**Task description:** Look through the records below for the line with "This screenshot has height=189, width=194.". Return that line and each one after it up to and including the line with "You are a computer-use agent. The", exactly.

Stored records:

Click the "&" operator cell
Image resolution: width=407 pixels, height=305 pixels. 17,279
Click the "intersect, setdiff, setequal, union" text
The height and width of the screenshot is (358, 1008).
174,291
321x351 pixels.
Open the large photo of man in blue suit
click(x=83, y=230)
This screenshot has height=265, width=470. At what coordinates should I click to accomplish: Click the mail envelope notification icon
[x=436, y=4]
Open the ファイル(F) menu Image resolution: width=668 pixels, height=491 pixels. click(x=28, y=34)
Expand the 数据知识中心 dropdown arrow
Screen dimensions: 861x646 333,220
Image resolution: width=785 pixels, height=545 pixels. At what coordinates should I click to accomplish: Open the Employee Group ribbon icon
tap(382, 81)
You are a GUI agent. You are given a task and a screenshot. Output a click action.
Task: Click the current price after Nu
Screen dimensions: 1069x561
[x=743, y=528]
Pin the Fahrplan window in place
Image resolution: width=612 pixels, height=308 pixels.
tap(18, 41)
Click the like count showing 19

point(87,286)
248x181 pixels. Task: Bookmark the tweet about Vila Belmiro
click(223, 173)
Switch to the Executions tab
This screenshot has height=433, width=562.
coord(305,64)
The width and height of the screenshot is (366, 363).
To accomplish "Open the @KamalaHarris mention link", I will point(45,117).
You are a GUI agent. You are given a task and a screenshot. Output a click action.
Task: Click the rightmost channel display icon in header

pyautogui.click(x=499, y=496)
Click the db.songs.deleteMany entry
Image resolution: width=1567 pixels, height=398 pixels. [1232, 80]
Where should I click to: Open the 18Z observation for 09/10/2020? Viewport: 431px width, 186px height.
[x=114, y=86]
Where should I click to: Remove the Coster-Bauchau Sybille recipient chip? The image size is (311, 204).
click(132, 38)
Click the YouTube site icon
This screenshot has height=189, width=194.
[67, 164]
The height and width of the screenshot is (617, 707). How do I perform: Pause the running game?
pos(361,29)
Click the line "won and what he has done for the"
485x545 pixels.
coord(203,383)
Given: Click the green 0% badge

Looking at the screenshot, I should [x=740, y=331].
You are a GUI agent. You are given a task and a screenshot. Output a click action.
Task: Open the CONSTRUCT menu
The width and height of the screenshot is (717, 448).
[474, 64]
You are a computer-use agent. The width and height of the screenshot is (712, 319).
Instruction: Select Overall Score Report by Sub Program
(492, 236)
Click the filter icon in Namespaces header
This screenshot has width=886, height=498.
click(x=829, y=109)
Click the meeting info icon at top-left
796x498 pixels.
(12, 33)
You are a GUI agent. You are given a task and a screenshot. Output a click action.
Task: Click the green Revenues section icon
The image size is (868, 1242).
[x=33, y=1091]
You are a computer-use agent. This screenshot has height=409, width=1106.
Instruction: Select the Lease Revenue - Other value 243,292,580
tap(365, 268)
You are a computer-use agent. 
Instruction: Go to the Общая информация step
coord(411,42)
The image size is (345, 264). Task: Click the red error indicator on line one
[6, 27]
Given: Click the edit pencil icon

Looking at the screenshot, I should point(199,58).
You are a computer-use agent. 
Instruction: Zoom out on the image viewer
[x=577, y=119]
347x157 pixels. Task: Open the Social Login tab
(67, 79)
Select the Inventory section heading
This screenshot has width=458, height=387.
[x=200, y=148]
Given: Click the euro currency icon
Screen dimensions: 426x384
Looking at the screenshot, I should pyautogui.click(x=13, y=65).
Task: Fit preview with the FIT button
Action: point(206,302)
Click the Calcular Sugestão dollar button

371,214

**Response to the task:**
This screenshot has height=189, width=194.
[67, 164]
The height and width of the screenshot is (617, 707). How do I perform: Pause the running game?
pos(361,29)
Click the line "won and what he has done for the"
485x545 pixels.
coord(203,383)
Given: Click the green 0% badge

Looking at the screenshot, I should [x=740, y=331].
You are a GUI agent. You are given a task and a screenshot. Output a click action.
Task: Open the CONSTRUCT menu
The width and height of the screenshot is (717, 448).
[474, 64]
You are a computer-use agent. The width and height of the screenshot is (712, 319).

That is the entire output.